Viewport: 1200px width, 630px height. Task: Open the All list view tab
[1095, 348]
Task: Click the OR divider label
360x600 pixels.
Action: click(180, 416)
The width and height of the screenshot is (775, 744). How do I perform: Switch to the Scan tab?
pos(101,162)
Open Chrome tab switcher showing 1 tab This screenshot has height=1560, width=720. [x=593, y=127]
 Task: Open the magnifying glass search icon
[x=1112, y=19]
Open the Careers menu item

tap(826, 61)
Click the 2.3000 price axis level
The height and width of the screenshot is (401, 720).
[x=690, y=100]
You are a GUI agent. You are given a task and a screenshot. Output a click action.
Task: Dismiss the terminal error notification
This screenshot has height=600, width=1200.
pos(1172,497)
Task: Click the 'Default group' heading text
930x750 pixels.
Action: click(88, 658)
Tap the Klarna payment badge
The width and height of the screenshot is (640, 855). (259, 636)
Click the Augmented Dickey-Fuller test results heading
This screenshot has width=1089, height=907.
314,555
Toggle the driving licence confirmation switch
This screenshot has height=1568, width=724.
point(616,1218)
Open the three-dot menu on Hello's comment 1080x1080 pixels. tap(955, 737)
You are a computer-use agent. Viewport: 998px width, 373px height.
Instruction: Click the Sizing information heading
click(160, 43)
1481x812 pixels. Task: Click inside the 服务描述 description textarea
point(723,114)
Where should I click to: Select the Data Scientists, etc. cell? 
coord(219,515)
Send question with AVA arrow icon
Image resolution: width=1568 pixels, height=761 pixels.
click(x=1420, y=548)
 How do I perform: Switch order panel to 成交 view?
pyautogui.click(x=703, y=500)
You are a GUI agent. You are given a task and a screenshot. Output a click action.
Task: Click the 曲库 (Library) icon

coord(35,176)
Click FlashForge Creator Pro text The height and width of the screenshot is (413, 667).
..............................
- [What to do]: Reproduce the whole listing so that each line matches the original exactly.

- [Answer section]:
Viewport: 1200px width, 630px height. Task: Open the All list view tab
[1095, 348]
Task: Click the OR divider label
360x600 pixels.
Action: click(180, 416)
The width and height of the screenshot is (775, 744). How do I perform: Switch to the Scan tab?
pos(101,162)
Open Chrome tab switcher showing 1 tab This screenshot has height=1560, width=720. [x=593, y=127]
 Task: Open the magnifying glass search icon
[x=1112, y=19]
Open the Careers menu item

tap(826, 61)
Click the 2.3000 price axis level
The height and width of the screenshot is (401, 720).
[x=690, y=100]
You are a GUI agent. You are given a task and a screenshot. Output a click action.
Task: Dismiss the terminal error notification
This screenshot has height=600, width=1200.
pos(1172,497)
Task: Click the 'Default group' heading text
930x750 pixels.
Action: click(88, 658)
Tap the Klarna payment badge
The width and height of the screenshot is (640, 855). (259, 636)
Click the Augmented Dickey-Fuller test results heading
This screenshot has width=1089, height=907.
314,555
Toggle the driving licence confirmation switch
This screenshot has height=1568, width=724.
point(616,1218)
Open the three-dot menu on Hello's comment 1080x1080 pixels. tap(955, 737)
You are a computer-use agent. Viewport: 998px width, 373px height.
Instruction: Click the Sizing information heading
click(160, 43)
1481x812 pixels. Task: Click inside the 服务描述 description textarea
point(723,114)
Where should I click to: Select the Data Scientists, etc. cell? 
coord(219,515)
Send question with AVA arrow icon
Image resolution: width=1568 pixels, height=761 pixels.
click(x=1420, y=548)
 How do I perform: Switch order panel to 成交 view?
pyautogui.click(x=703, y=500)
You are a GUI agent. You are given a task and a screenshot. Output a click action.
Task: Click the 曲库 (Library) icon

coord(35,176)
Click FlashForge Creator Pro text The height and width of the screenshot is (413, 667).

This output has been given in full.